Sarebbe riduttivo limitare il tutto a una mancanza di effort. La realtà è che il sistema di Miami nel riempire il pitturato, concedendo qualche tiro dall’arco in più, rischia di crollare se aumenta l’efficienza degli scarichi già dai primi secondi, quando la difesa è ancora impreparata e può concedere diversi tiri open, come abbiamo visto nelle due gare.

Efficienza nel pitturato Efficienza dagli scarichi
Gara 261% (24/39)25% (1/4)
Gara 350% (26/51)30% (3/10)
Gara 4 71% (20/28)37.5% (6/19)
Gara 563% (21/33)50% (9/18)
Il cambio d’efficienza di Boston coincidente al cambio di game plan

Le risposte a un cambio del genere sono complicate da trovare da un punto di vista tattico, visto anche lo scarso materiale a disposizione di Miami: aumentare l’effort – stavolta sì – senza concedere transizioni facili, fattore che porterebbe Boston a trovare canestri ad alta percentuale fin da subito.

  • Ritrovare il pitturato

Se da un lato è stato fonte di salvezza per Boston, per gli uomini di Spo è stato davvero difficile trovare con costanza e efficienza il pitturato per quasi tutta la serie.
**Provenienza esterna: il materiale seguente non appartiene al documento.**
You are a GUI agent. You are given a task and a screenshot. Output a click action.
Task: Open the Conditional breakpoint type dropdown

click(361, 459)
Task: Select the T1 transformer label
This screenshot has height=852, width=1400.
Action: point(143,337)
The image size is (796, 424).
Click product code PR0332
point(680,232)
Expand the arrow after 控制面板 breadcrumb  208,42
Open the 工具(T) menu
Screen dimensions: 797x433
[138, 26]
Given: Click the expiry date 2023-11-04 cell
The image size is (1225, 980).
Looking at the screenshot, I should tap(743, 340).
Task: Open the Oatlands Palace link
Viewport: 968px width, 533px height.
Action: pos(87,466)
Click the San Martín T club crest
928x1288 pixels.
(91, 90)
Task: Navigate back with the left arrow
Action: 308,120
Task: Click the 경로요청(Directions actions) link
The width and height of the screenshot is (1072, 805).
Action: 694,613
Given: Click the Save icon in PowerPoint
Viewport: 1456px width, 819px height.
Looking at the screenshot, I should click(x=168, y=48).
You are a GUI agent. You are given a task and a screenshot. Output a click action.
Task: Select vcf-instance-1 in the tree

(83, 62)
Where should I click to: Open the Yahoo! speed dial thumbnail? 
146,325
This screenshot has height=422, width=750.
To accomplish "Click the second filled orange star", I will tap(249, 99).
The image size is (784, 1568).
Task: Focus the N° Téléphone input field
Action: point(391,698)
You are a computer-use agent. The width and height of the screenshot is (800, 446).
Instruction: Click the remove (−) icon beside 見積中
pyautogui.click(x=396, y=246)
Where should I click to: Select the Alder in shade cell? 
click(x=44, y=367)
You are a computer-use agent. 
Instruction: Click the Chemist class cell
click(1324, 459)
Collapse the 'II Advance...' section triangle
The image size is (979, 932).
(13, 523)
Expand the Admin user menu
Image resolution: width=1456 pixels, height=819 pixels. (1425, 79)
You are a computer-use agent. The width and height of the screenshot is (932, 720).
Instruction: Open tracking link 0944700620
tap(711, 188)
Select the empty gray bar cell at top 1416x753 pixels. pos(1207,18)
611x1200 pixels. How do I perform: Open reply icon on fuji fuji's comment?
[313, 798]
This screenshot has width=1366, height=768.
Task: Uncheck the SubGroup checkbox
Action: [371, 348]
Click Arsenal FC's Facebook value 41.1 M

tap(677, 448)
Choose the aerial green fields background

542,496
Paradossale come una delle squadre che abusa più del mismatch hunting per muovere la difesa avversaria e mettere in ritmo i propri attaccanti sia andata enormemente in difficoltà nel liberare il ferro e attaccarlo bene nel corso di questa serie, con rappresentazione massima nell’ultima Gara 6.

I numeri parlano chiaro: nel corso delle sei gare, gli Heat non vanno oltre il 51% nel pitturato (130/256), dato bassissimo per un attacco che aveva trovato nel ferro il modo migliore di attaccare durante la stagione regolare, e non solo. Numeri che passano tutti dal tipo di difesa dei Celtics, che Miami non è riuscita ad attaccare, incapace di tirare fuori il lungo di riferimento, a cui è bastato del roaming per difendere il pitturato e far alzare il numero di scarichi e tiri dal midrange.

Attaccare in modo meno statico e muovere la difesa dovranno essere delle costanti in Gara 7 per Butler e compagni, che hanno già dimostrato di essere degli specialisti in questo (un approfondimento QUI).

  • Ritrovare Jimmy Butler

Come era giusto esaltare le prestazioni dell’ex 76ers nelle passate serie, è altrettanto giusto sottolineare il pesante calo alle sue prestazioni in questa serie. Nonostante le prime due gare di buona fattura, Butler è calato tanto nelle prestazioni quanto nell’efficienza: un bassissimo 52% di TS nella serie e un AST/TO diminuito a un 2.8.

Se il calo nei numeri riguardanti la realizzazione può essere in qualche modo gestibile per Miami (anche se non ne eravamo proprio abituati), la regressione nel decision making e nel playmaking si stanno facendo sentire, portando a conseguenze come quelle viste prima sull’attacco al pitturato.

Gara 6 è stato l’emblema di questo: con un Butler così sterile, autolimitatosi sugli scarichi e passivo al ferro, i role player hanno dovuto aumentare i giri per tentare di mantenere alta la produzione offensiva, molto meno efficiente rispetto alle altre serie (solo 21.3 assist contro Boston, a fronte dei 24.5 contro New York e i 29.4 contro Milwaukee).

E se l’apporto in attacco sta risultando limitante, l’impegno difensivo non è certo da meno. Butler ci aveva già abituati a una certa negligenza sulla palla, mantenendo comunque alti gli standard su letture e interdizione sulle linee di passaggio – e le 9 steal ricavate nelle prime due gare lo dimostrano. Con questo atteggiamento più passivo a esser calata è anche la solidità difensiva, diventando addirittura facile preda dei possessi in isolamento dei vari Tatum e Brown, abili a sfruttare il mismatch.

Insomma, i Miami Heat dovranno dar tutto per sperare di non trovarsi dalla parte sbagliata della storia, e, per farlo, avranno bisogno del vero Jimmy Butler.